Brief: The answer should consist of the full listing below, repeated exactly and free of pictures.

Data records:
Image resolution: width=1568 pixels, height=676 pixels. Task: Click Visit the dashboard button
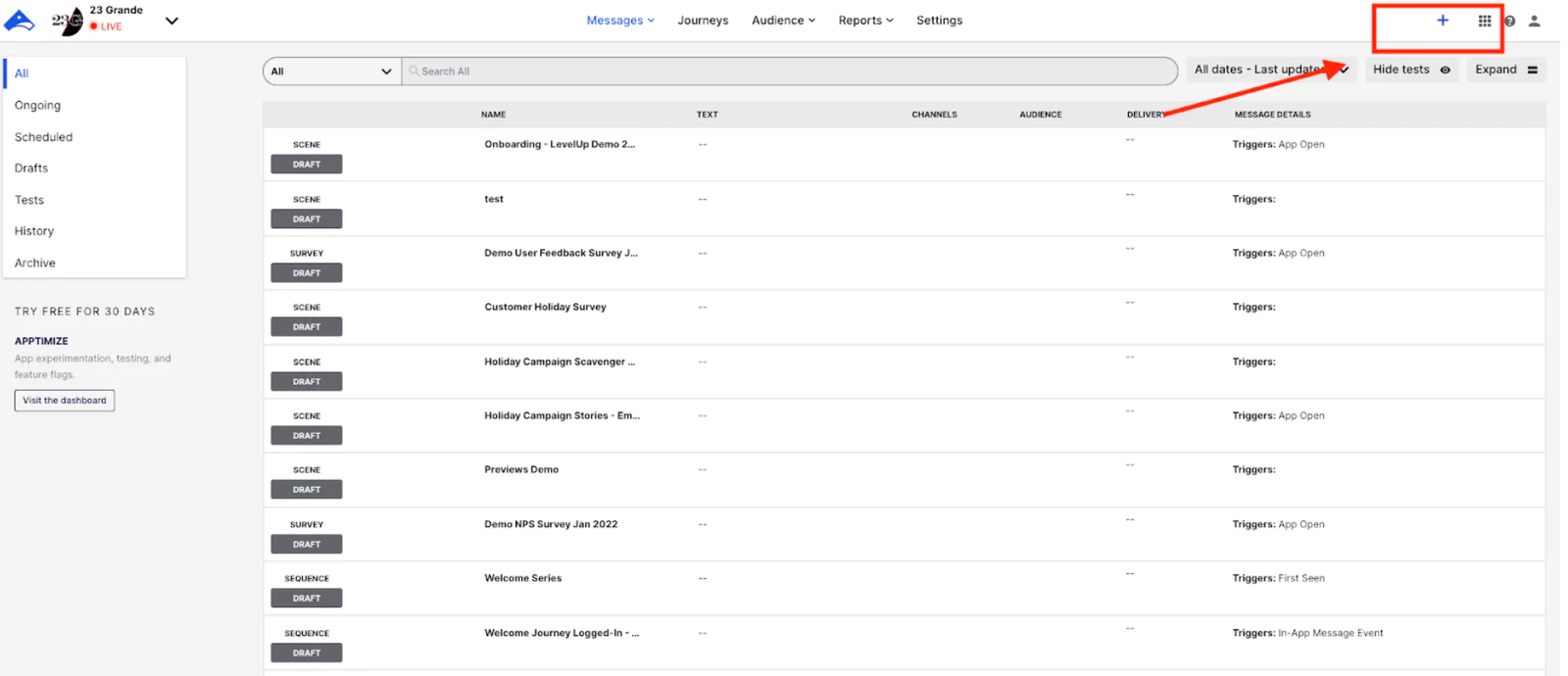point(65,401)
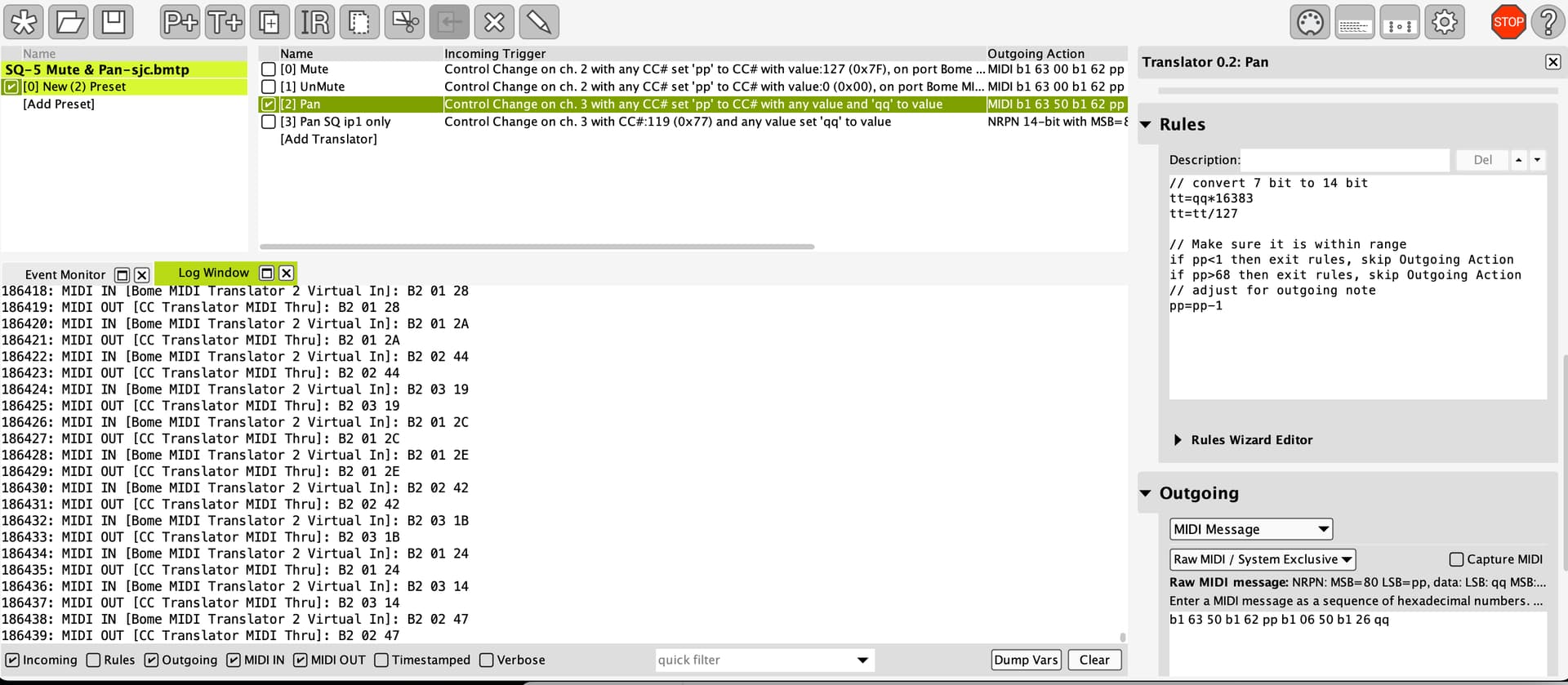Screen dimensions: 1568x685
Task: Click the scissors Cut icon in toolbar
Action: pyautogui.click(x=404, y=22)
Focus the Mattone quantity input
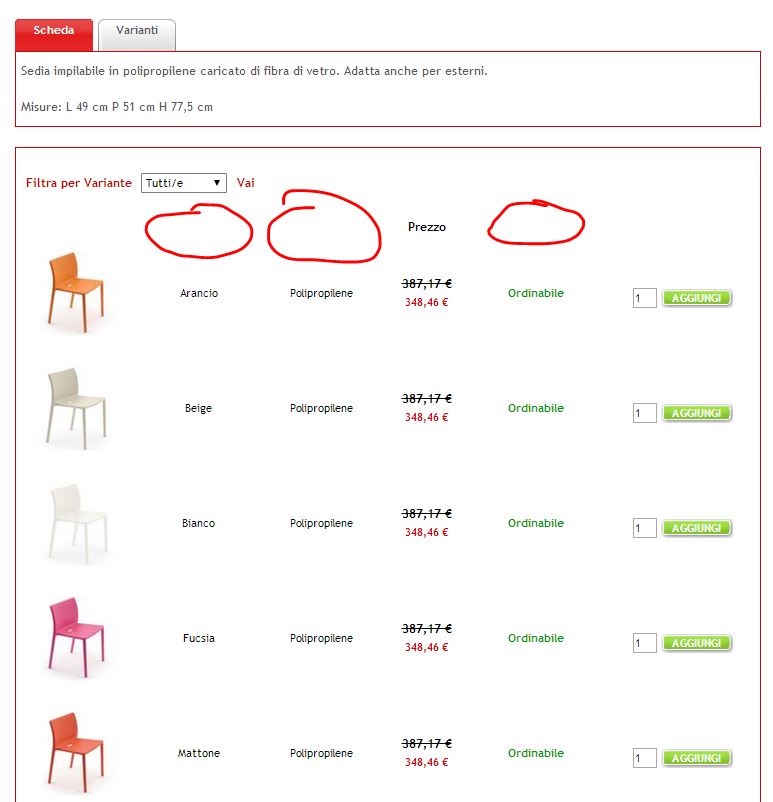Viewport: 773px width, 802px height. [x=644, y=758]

Answer box:
Image resolution: width=1568 pixels, height=676 pixels. Task: Click Visit the dashboard button
point(65,401)
Screen dimensions: 1568x685
Task: Click the scissors Cut icon in toolbar
Action: pyautogui.click(x=404, y=22)
Focus the Mattone quantity input
Viewport: 773px width, 802px height. [x=644, y=758]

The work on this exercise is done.